▶ _REQUIREMENT_
Pictures in the records below must be left out. Return exactly the lines from the line with "Click the 打鸭子 title cell" to the line with "This screenshot has width=293, height=165.", both included.

### SOURCE MATERIAL ###

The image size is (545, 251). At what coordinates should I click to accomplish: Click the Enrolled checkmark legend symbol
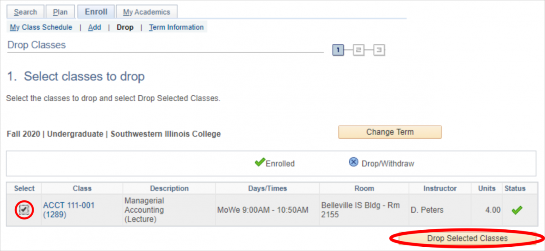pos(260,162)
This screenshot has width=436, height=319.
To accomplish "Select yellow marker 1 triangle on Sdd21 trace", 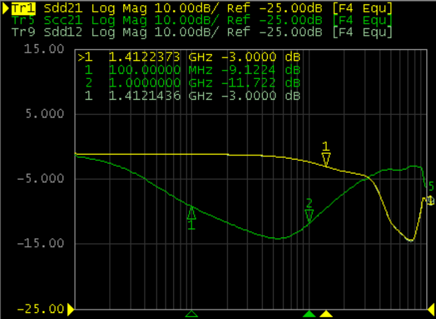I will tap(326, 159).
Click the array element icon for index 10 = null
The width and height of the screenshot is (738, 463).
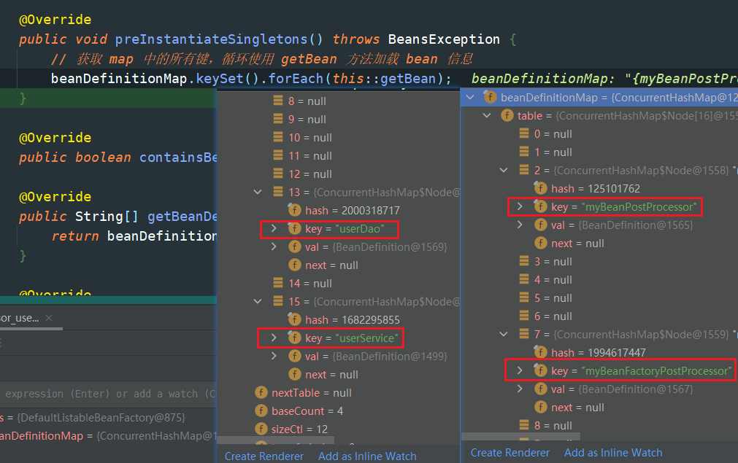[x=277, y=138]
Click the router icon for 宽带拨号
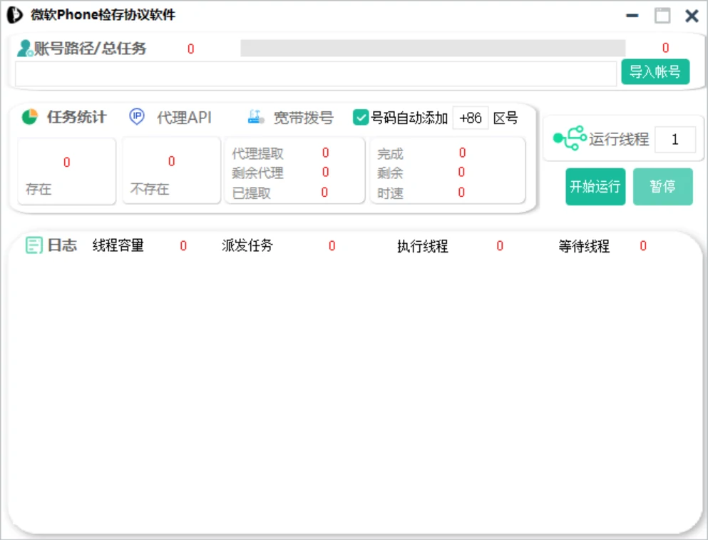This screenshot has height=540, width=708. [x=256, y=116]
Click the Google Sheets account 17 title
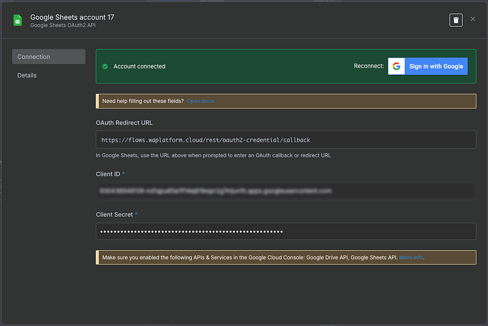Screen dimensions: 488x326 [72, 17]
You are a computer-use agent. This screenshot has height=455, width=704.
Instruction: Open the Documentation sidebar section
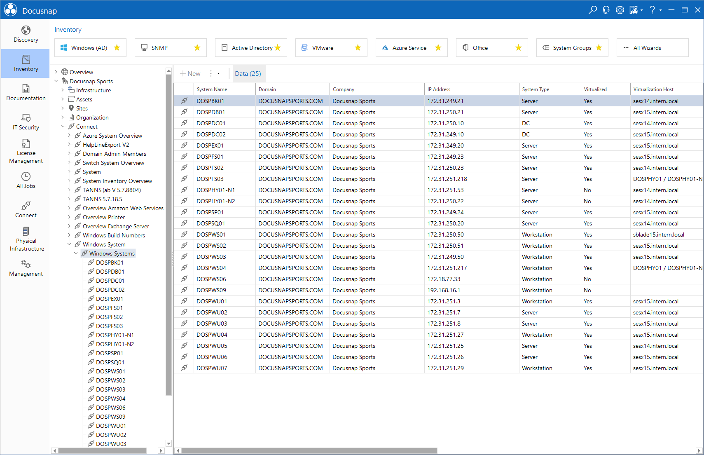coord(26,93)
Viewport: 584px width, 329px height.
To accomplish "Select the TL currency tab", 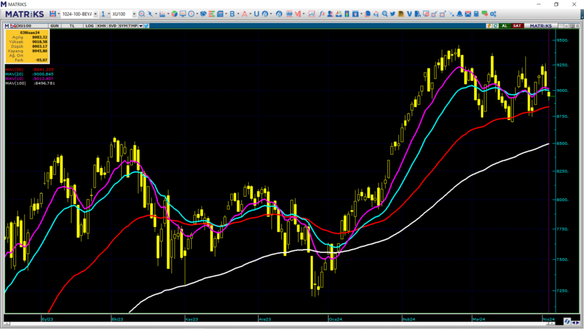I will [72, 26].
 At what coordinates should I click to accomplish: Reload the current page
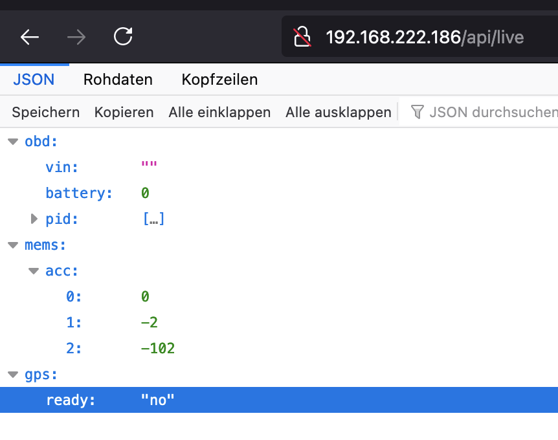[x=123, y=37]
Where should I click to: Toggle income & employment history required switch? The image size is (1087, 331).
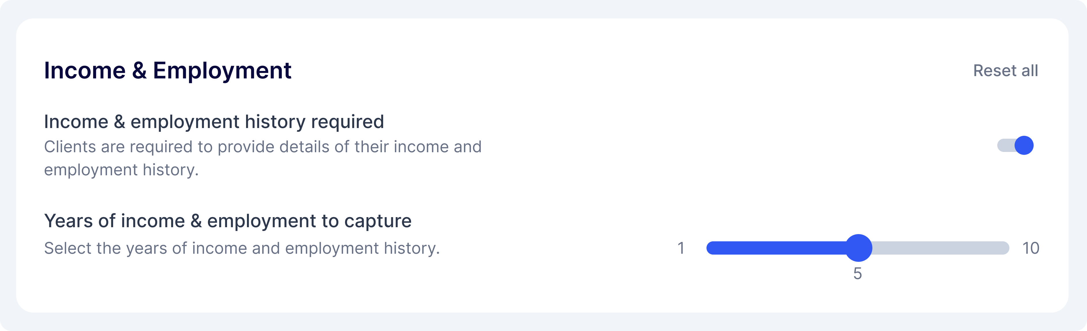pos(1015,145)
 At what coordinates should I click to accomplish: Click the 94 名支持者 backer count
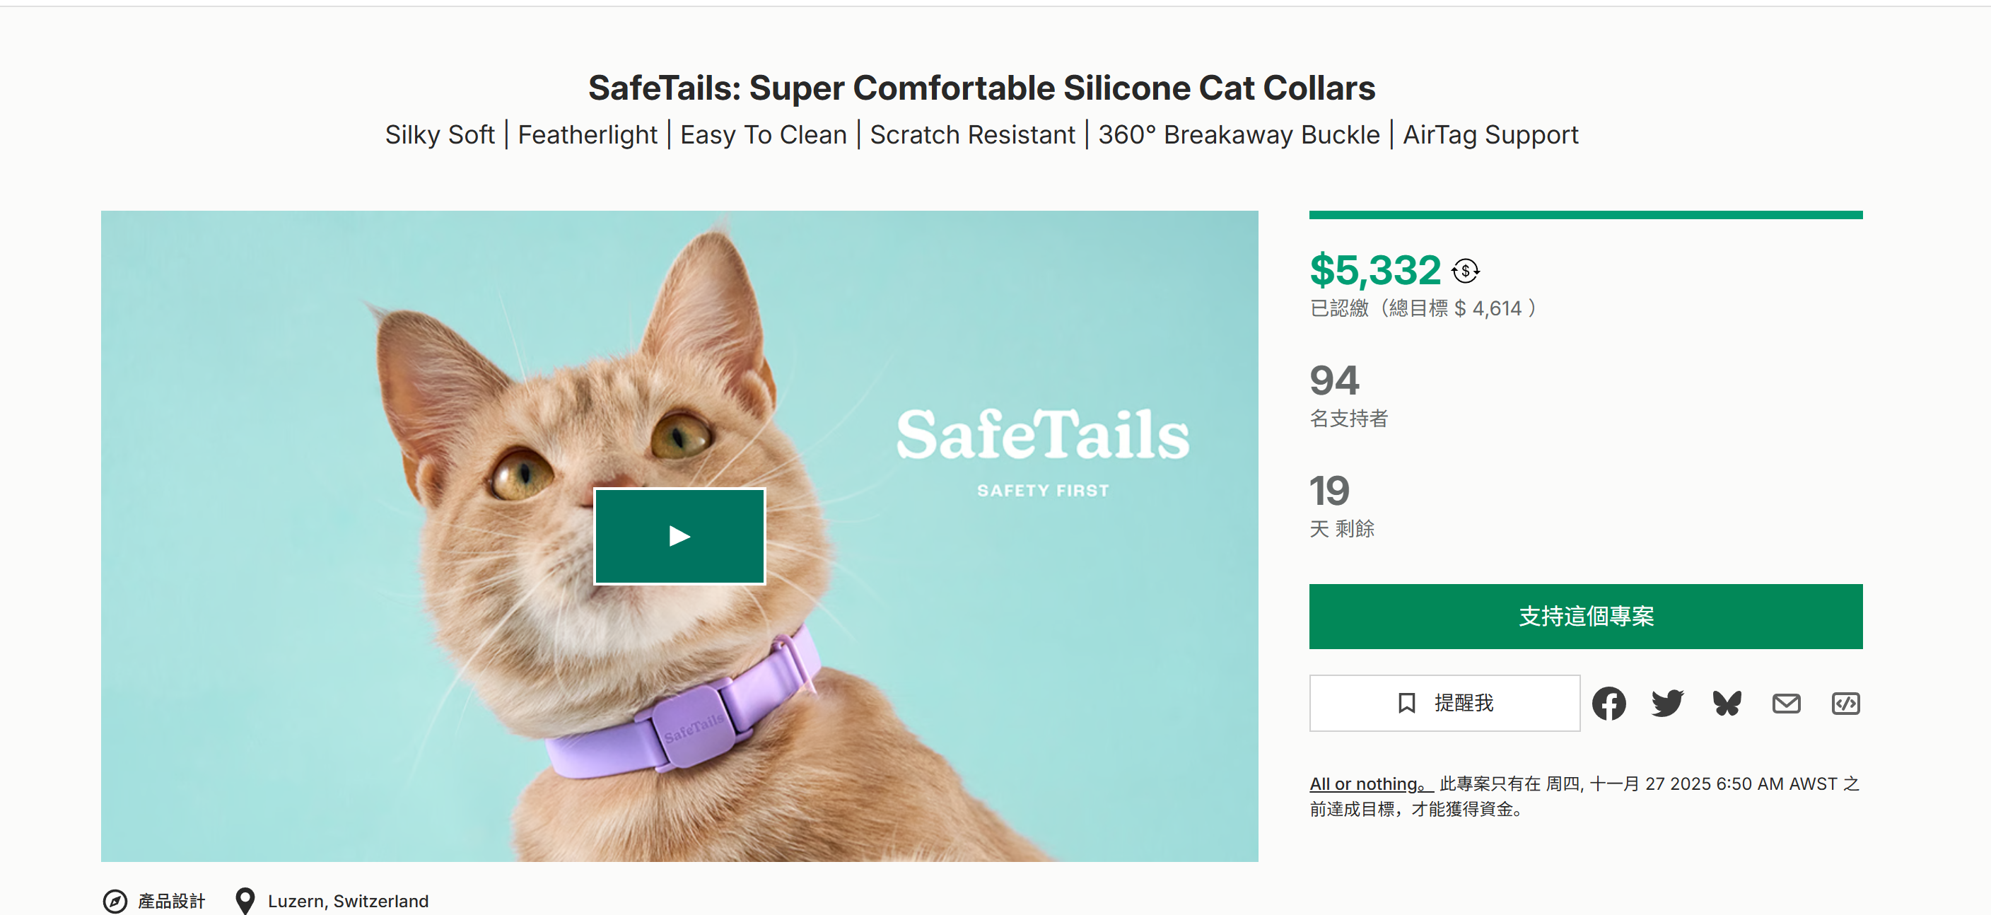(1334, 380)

###
### SOURCE MATERIAL ###

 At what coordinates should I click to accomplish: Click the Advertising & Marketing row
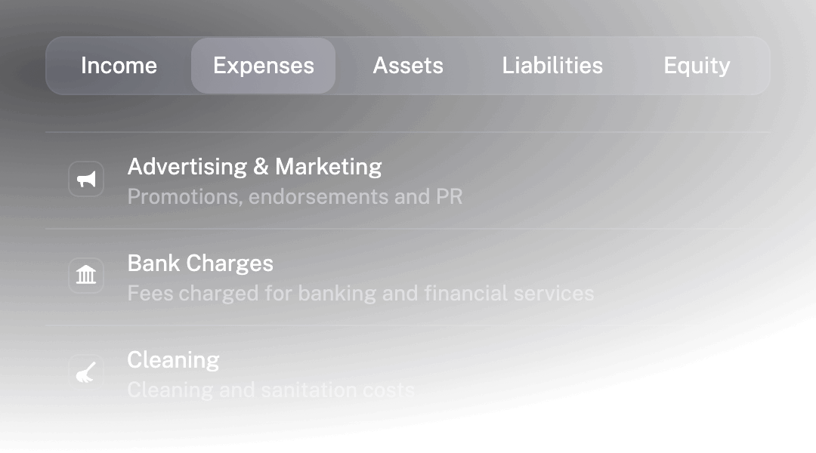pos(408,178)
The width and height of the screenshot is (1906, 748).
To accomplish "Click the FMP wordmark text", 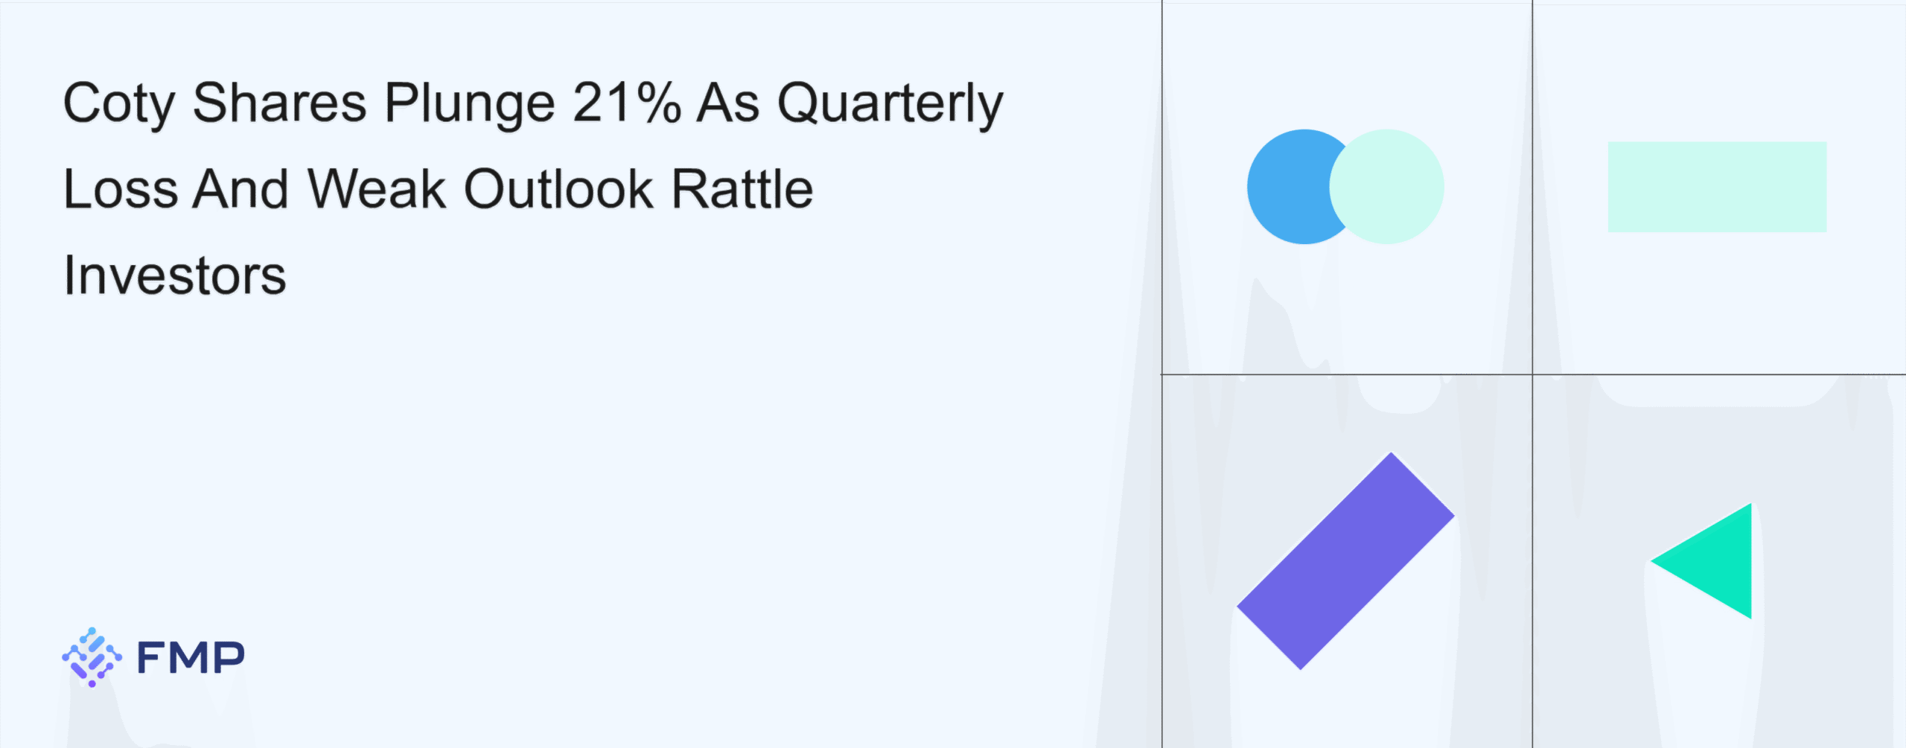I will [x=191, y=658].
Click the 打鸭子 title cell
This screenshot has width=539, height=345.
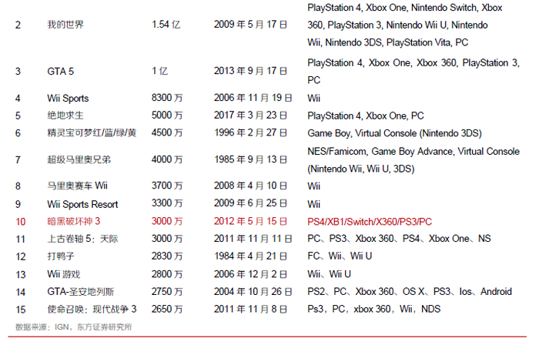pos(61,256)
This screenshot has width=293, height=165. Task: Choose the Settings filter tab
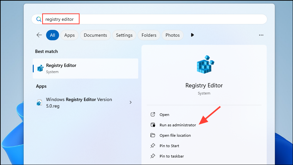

###

▶ _ANSWER TO THIS TASK_
Click the 打鸭子 title cell
This screenshot has width=539, height=345.
pos(61,256)
This screenshot has width=293, height=165. Task: Choose the Settings filter tab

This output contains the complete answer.